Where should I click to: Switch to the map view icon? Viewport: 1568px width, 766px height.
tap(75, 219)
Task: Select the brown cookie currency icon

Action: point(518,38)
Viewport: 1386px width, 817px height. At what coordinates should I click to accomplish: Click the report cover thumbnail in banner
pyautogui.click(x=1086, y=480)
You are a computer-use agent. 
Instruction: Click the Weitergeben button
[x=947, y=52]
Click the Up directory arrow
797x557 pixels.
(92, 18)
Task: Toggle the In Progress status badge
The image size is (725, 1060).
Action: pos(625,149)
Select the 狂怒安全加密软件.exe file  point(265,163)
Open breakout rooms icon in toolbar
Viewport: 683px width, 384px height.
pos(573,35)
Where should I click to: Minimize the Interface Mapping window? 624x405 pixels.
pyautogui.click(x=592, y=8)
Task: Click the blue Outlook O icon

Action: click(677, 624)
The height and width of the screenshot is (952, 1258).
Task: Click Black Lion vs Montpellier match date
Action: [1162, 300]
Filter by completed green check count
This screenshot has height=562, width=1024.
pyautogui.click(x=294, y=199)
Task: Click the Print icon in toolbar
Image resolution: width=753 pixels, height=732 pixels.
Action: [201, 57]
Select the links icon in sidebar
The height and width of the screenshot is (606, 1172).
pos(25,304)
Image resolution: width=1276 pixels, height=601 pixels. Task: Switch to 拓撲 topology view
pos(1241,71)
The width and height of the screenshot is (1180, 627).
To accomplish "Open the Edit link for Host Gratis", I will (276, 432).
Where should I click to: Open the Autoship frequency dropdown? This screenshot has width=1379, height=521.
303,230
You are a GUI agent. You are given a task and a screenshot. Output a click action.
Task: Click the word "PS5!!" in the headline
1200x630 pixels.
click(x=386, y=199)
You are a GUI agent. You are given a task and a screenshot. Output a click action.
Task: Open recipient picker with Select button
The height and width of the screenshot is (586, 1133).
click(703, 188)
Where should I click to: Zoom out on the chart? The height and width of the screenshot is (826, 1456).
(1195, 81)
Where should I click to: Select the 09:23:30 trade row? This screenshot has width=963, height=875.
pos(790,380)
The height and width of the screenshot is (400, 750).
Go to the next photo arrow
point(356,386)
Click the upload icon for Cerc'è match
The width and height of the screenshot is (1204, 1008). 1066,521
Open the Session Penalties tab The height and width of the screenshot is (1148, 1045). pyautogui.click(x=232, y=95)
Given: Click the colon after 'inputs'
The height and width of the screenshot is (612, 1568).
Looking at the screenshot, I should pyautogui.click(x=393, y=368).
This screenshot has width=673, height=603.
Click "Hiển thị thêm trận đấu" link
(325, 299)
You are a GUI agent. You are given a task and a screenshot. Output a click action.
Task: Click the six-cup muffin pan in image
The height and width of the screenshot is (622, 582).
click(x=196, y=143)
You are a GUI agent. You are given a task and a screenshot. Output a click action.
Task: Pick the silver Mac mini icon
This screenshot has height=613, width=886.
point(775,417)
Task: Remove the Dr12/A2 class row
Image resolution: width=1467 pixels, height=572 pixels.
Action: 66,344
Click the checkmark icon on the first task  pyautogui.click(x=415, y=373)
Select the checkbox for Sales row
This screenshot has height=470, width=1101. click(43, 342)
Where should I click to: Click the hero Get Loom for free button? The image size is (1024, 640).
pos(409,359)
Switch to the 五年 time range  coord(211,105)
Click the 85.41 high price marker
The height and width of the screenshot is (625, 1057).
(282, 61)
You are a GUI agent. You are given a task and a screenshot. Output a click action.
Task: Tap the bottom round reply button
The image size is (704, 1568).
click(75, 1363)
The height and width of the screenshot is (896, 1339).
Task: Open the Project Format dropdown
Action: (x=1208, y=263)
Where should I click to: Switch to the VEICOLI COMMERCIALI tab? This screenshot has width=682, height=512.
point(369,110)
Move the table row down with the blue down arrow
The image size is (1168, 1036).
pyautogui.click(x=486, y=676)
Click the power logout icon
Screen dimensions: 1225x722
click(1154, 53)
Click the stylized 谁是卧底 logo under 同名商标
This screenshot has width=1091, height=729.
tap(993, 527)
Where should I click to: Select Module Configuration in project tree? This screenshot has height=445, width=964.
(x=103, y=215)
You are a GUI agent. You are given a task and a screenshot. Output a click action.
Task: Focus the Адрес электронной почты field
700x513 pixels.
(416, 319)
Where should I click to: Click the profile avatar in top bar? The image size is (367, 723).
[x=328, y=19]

**WHAT TO PRODUCE**. Return the number of lines in the data above that include the word "with", and nothing else.

**OUTPUT BELOW**. 2